Disagree here. 

Denormals for double give you an extra range of about 2^50, but you could 
easily get 2^500 extra range by processing at higer gain, double precision goes 
up to 2^1024, so lots of headroom there. 
A much better way to increase dynamic range would be some way to specify the 
exponent bias, far more valuable than faster denormal processing.
Also, I have not yet seen an audio algorithm where the extra precision of 
denormals would make any difference or be audible, so I am perfectly happy with 
DAZ/FTZ.

Stefan


> On 27. Mar 2023, at 17:27, robert bristow-johnson <[email protected]> 
> wrote:
> 
> Thanks for the info, Ethan and Andreas.
> 
> Well, that's what FPUs did before.  There's little use for denorms if you set 
> DAZ and FTZ to 1.  Then it's like denorms never existed.
> 
> I can't believe it would take much additional real estate on the chip to just 
> make denorms work like any other float in the same instruction cycle.  Either 
> way, the full mantissa *with* the hidden 1 (or without the hidden 1 for 
> denorms) has to go into a wide register with a barrel shifter.  It should not 
> require any additional instruction clocks.
> 
> I think denorms are a good idea. They should be handled routinely by now.
> 
> L8r,
> 
> robert
> 
> Powered b y Cricket Wireless
> 
> ------ Original message------
> From: Ethan Fenn
> Date: Mon, Mar 27, 2023 10:02 AM
> To: [email protected];
> Cc: 
> Subject:Re: Are there now 64-bit processors that deal with denorms routinely 
> with no exception or interrupt?
> 
> My understanding is that on any reasonably modern Intel/AMD machines, you 
> just have to make sure that the Flush To Zero (FTZ) and Denormals Are Zero 
> (DAZ) hardware flags are set when your DSP code runs and there will be no 
> penalty.
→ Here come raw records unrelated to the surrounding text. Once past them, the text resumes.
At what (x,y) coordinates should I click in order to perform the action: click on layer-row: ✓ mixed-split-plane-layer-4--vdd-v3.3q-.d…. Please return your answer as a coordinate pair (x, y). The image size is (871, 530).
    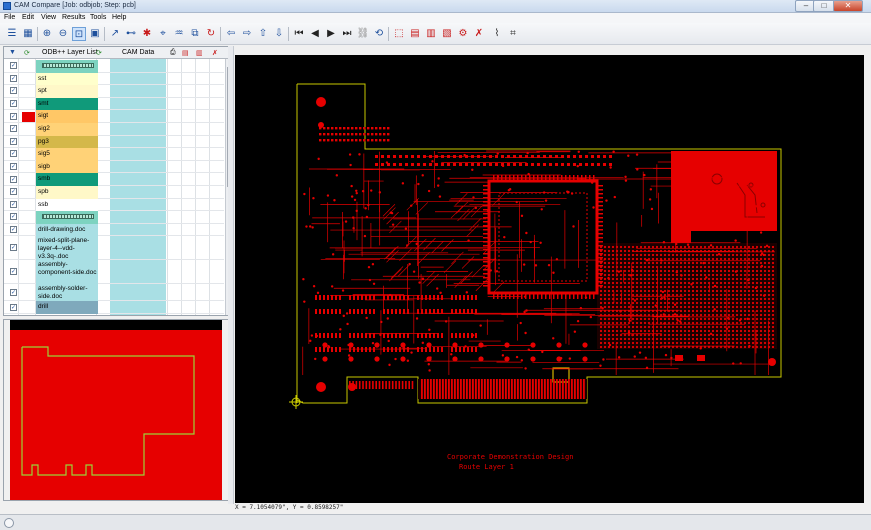
    Looking at the image, I should click on (114, 248). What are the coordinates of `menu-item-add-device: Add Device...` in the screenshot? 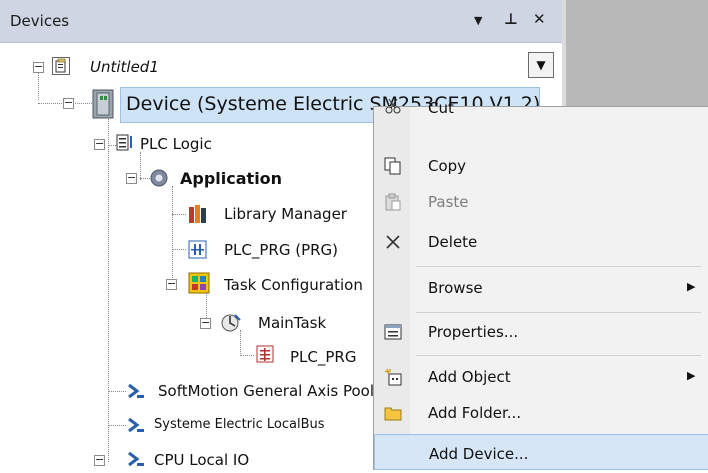 It's located at (541, 452).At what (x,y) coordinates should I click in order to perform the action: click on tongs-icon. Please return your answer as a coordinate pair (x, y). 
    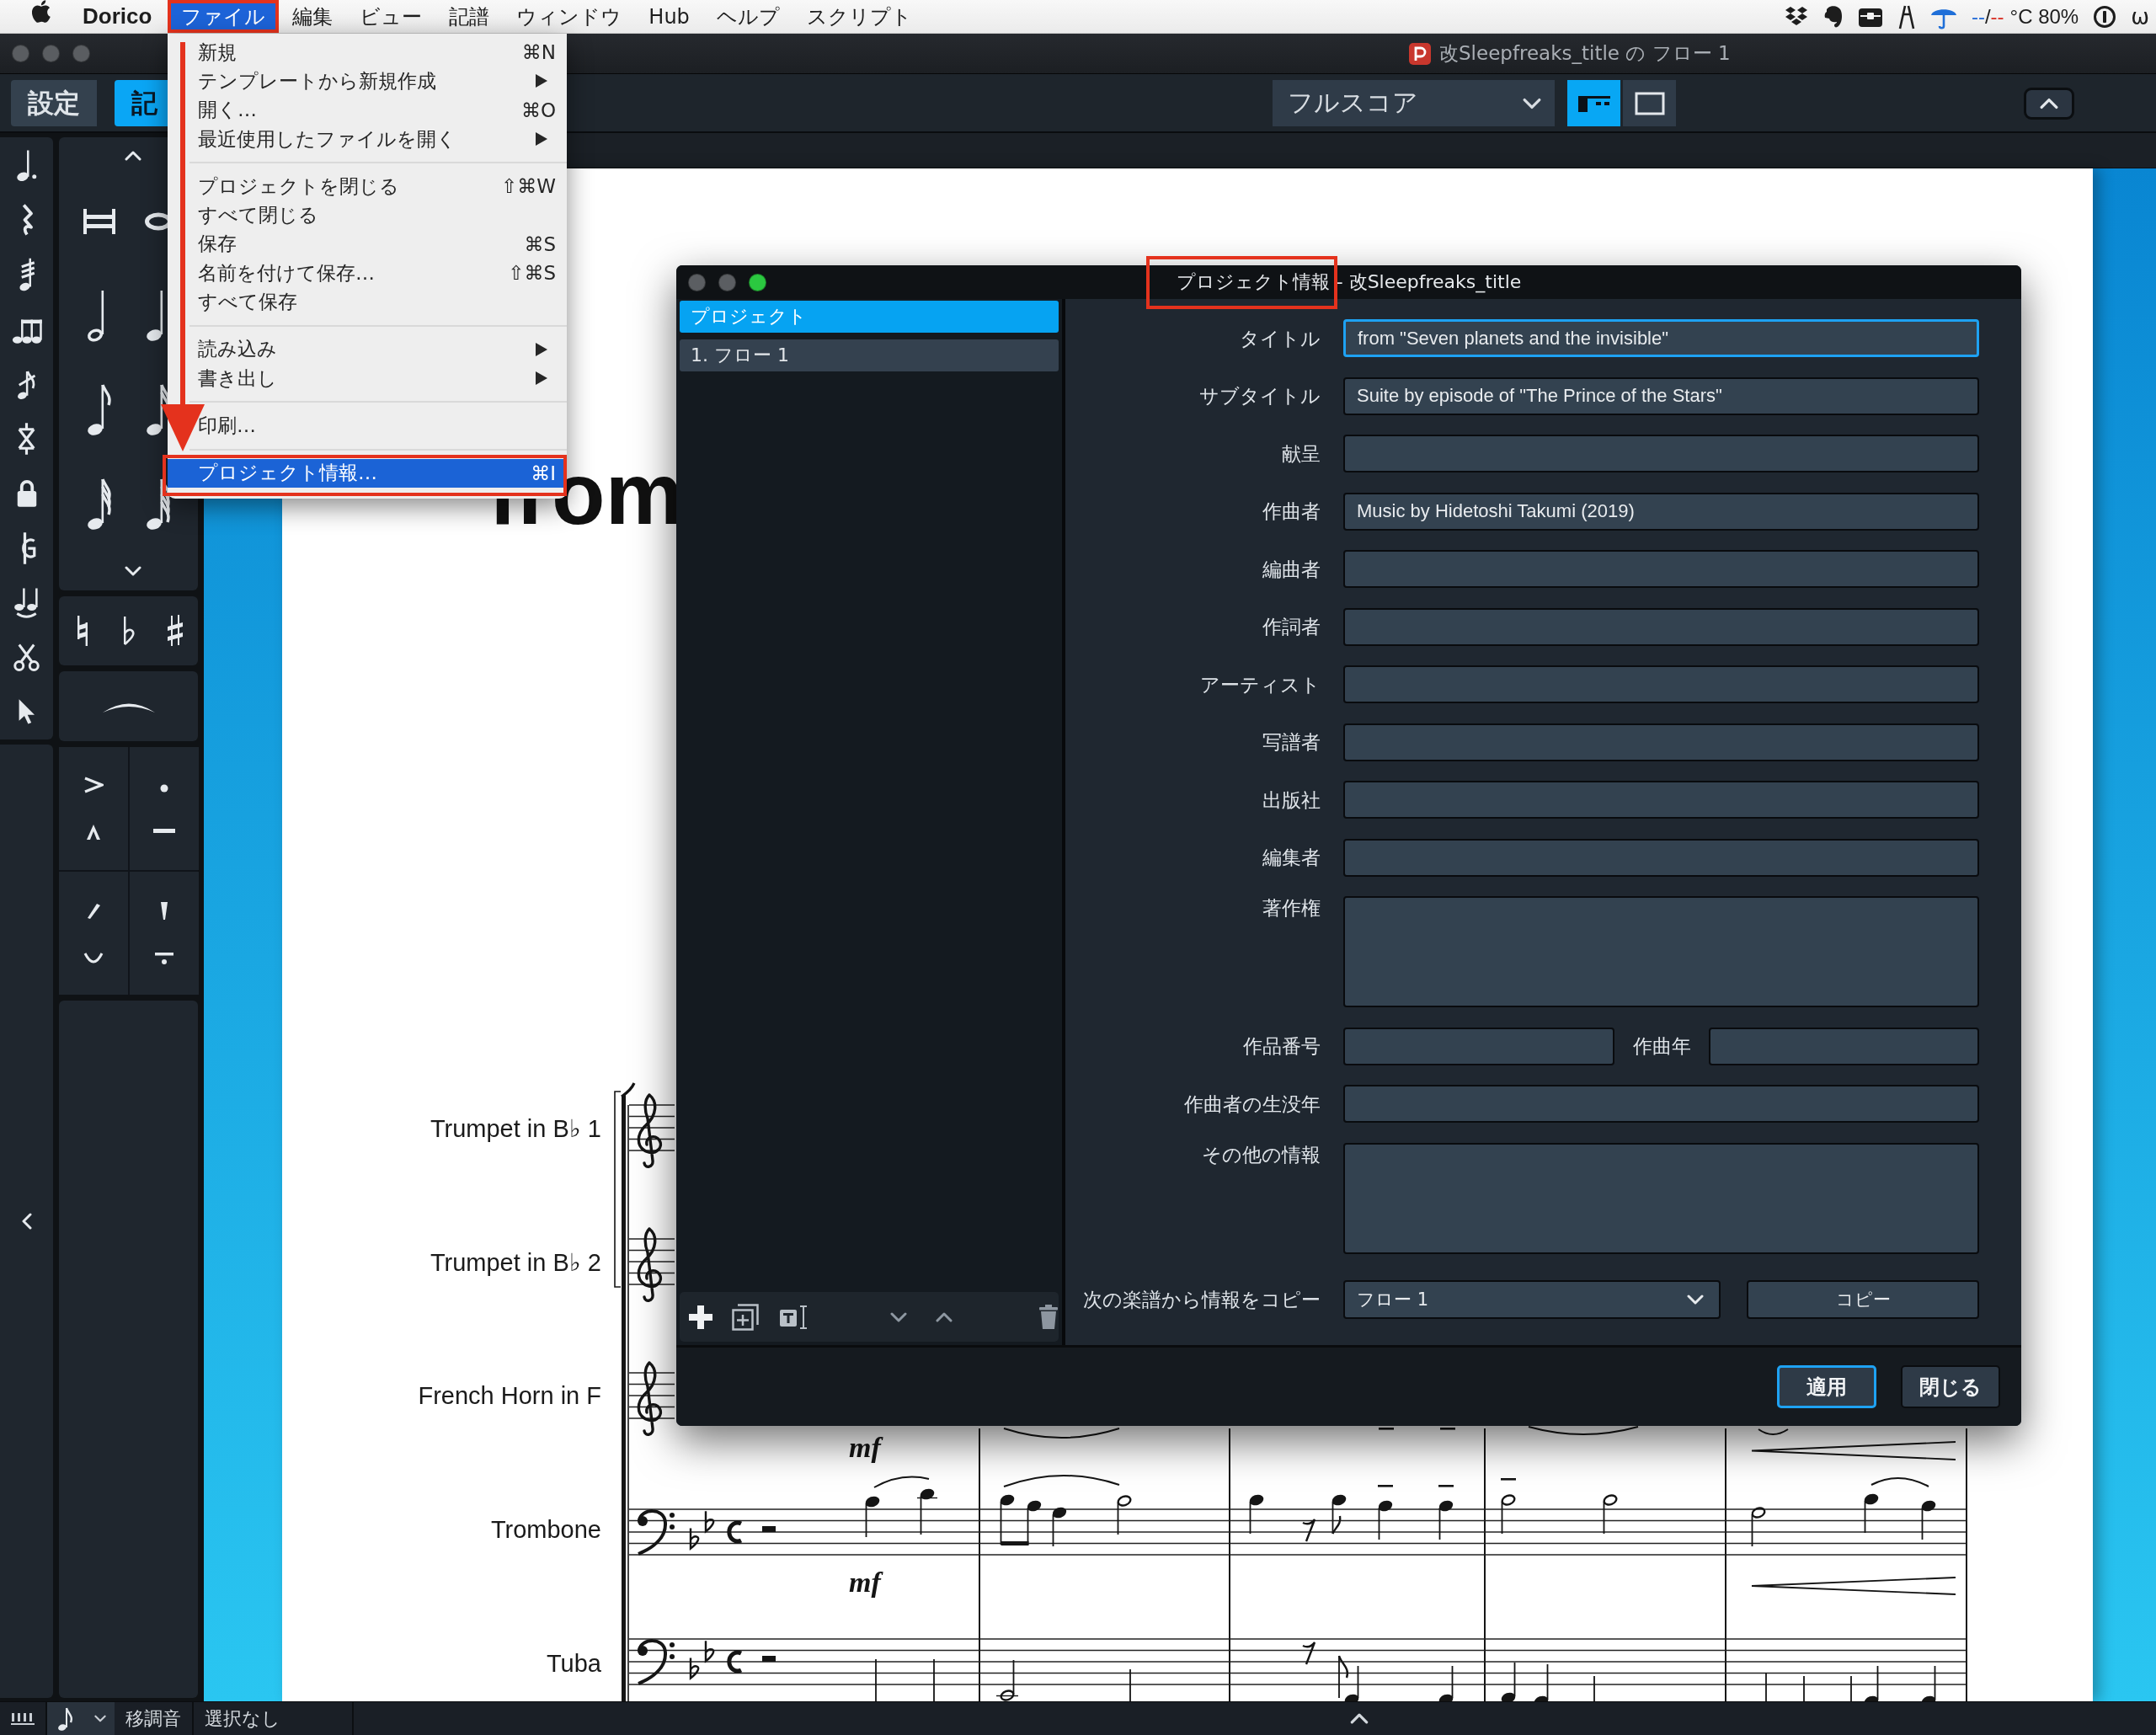
    Looking at the image, I should click on (1906, 16).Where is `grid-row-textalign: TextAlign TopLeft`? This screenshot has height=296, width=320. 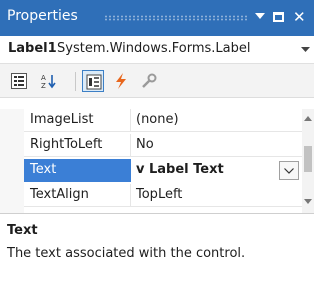 grid-row-textalign: TextAlign TopLeft is located at coordinates (163, 196).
If you're building a standalone application, these are usually set 
> by default. If you're building s ome kind of plugin or library, I think it's 
> good practice to put in a couple lines of code at your entry point to make 
> sure they're set before doing any DSP.
> 
> -Ethan
> 
> 
> 
> On Mon, Mar 27, 2023 at 7:41 AM Andreas Gustafsson <[email protected]> 
> wrote:
> robert bristow-johnson asked:
> > If there are processors with FPUs that don't deal with denorms and
> > cause an exception, I would be interested in knowing who the black
> > sheep and the white sheep are.
> 
> Is your concern that the exception or interrupt will cause the program
> to abort, or just that it will be slow?  Denormals can have a performance
> penalty even if no interrupt or exception is involved, for example
> when they are handled in microcode.
> 
> On x86_64, denormals typically do not cause floating point exceptions
> (unless you specifically ask for it by clearing the DM bit in MXCSR),
> but they can nonetheless have a significant performance penalty.
> 
> OTOH, the Apple M1 ARM processor appears to deal with denormals
> without a performance penalty.
> 
> > I know that 25 years ago, exceptions caused by denorms (and maybe
> > NaNs) were a headache for some audio DSP coders.  Are denorms still
> > a problem where you have to force them to flush-to-zero so to not
> > trip an exception?
> 
> At least on x86_64, they are still a performance problem if you have
> any exponential decays that can reach the denormal range.